Monday, April 1, 2013

Soul Roots


After a long respite from posting, I am revitalizing my blog.  Little did I know on the day that I last posted that the next May 29th would bring me to the Provo Missionary Training Center!  Less than two months from today, I will begin wearing a name tag that says "Hermana" on it, and after my six weeks of language training, I'll be making the long and arduous journey (two hours in a comfortable car) to Ogden, Utah, which will be my home for a leetle while.

This year of school (which will be over in three weeks!) has been a kind of quiet adventure.  Making the decision to serve a mission after the general conference announcement was huge and exciting, and will bring great adventures over the next year and a half.  Just as influential, though, have been the little Adventures called Friendships.  The best thing about friendships is that they never stand still; just like every human being is perpetually changing and developing, relationships between people are always moving, deepening or fading, living.

One of the best feelings in the world is that moment after you really talk with someone or really laugh with them or really see them for the first time (or for the first time--again), and you leave them and your heart is yelling to your mind, "Hey!  I just grew a little soul root because of them!"  I've felt that "soul-root effect" again and again as I nannied last summer--when the little boy smiled so happily when I came in to pick him of from his nap, when he tried to read me a book and sang the lullaby just like I sing it, when the girl laughed when I finally "found" her under the pile of pillows.

I've felt it at chance encounters with different people in my ward or classes, when I took the time to have a real conversation with them on the walk to campus or church and discovered that this stranger was actually a kindred spirit.  When someone else goes to kiss their hand and slap the ceiling of the car when they go through a yellow light at the same time as I do, or when someone plays "Slug Bug."  When letters come from friends that are serving as faithful missionaries.  Every time I talk to my mom or dad or one of my brothers or sisters.  When my baby nephew sleeps with his head on my chest, and when my niece climbs onto my lap while I'm doing homework and smiles and laughs when I first see her in the morning.

Something that I've experienced and noticed more this year is that when I'm trying to live the gospel of Jesus Christ--reading the Book of Mormon and other scriptures, praying often, trying to serve, going with an open heart to church, having faith, repenting--the first and strongest feelings that come are gratitude and love for God and for all of the people I see and have relationships with.

I know that so many of the people for whom I've grown "soul-roots" don't know, don't particularly care, don't remember me, or think I don't remember them.  I think one of my dearest hopes is that somewhere, there is someone who has felt the same grateful joy from knowing me as I have felt from knowing so many people.  And there have been so very many beautiful people in my life, from my mom and dad to my best friends through the years, to the random dad that cheered the loudest and best for every cross country runner and to the little old woman that couldn't see and thought that I was a boy when I wore my hair back in a ponytail.

And the best part is, it never has to end!  Life is a beautiful thing.  Frances Hodson Burnett says wonderfully:

One of the strange things about living in the world is that it is only now and then one is quite sure one is going to live forever and ever and ever.
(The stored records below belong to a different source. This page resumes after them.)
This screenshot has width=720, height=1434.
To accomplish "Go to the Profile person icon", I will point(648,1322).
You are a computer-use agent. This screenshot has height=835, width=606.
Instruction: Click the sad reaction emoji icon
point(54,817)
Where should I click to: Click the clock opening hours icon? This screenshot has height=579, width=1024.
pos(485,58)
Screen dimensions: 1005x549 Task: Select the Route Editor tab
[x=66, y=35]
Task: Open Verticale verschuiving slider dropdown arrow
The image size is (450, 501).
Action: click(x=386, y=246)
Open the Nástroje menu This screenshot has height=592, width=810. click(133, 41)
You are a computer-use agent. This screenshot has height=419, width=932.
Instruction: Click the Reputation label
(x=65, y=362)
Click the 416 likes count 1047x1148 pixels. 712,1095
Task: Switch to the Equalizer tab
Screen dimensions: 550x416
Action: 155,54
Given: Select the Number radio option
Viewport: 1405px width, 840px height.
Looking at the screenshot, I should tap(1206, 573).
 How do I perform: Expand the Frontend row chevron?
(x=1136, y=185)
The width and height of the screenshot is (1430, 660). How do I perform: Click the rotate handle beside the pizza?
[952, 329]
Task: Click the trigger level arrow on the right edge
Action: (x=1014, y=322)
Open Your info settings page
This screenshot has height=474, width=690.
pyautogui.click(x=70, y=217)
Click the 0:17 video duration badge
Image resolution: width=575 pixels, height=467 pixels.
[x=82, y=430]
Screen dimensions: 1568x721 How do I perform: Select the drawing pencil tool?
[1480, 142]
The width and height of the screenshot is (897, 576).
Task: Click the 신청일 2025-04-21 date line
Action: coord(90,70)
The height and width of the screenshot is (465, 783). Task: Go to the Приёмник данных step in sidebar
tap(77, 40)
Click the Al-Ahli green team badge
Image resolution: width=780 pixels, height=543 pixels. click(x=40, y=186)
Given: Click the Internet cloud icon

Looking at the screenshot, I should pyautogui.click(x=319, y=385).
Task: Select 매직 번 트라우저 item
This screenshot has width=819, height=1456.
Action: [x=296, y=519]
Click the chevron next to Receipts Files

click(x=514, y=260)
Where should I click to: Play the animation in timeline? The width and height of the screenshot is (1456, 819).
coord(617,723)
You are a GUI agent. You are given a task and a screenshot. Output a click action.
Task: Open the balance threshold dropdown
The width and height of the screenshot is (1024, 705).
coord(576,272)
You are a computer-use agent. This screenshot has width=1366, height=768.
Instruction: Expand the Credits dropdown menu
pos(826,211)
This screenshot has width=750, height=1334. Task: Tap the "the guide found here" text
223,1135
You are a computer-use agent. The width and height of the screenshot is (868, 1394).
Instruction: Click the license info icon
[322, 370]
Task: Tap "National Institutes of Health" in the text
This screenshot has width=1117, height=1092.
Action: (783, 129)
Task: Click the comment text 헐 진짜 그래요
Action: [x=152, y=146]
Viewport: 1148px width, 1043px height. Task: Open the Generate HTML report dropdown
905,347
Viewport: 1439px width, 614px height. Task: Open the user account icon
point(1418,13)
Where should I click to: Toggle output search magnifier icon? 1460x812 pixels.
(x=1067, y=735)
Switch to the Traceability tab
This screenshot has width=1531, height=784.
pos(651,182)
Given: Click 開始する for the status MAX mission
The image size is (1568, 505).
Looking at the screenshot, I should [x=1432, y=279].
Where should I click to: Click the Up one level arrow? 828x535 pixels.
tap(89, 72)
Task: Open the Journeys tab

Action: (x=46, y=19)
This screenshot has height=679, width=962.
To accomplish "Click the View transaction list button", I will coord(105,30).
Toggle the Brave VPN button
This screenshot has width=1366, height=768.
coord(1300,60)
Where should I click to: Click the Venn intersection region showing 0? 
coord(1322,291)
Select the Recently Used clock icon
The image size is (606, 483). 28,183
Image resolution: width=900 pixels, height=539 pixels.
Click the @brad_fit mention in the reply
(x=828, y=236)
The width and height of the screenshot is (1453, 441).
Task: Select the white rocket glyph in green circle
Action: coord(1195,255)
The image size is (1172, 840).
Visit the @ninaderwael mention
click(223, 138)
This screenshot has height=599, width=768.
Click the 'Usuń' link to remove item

One knows it sometimes when one gets up at the tender solemn dawn-time and goes out and stands alone and throws one's head far back and looks up and up and watches the pale sky slowly changing and flushing and marvelous unknown things happening until the East almost makes one cry out and one's heart stands still at the strange unchanging majesty of the rising of the sun--which has been happening every morning for thousands and thousands and thousands of years. One knows it then for a moment or so. And one knows it sometimes when one stands by oneself in a wood at sunset and the mysterious deep gold stillness slanting through and under the branches seems to be saying slowly again and again something one cannot quite hear, however much one tries. Then sometimes the immense quiet of the dark blue at night with millions of stars waiting and watching makes one sure; and sometimes a sound of far-off music makes it true; and sometimes a look in some one's eyes.
        The Secret Garden

There are a lot of things in the world that cause people to wonder if life really is that beautiful.  The only thing that can always bring a conviction of beauty is trust and love in God.

Wherefore, whoso believeth in God might with surety hope for a better world, yea, even a place at the right hand of God, which hope cometh of faith, maketh an anchor to the souls of men, which would make them sure and steadfast, always abounding in good works, being led to glorify God. 
Ether 12:4, The Book of Mormon


Who can help but smile?





1 comment:

  1. Beautifully said!


    P.S. I'm glad you're back. And I hope it's not an April Fool's Joke.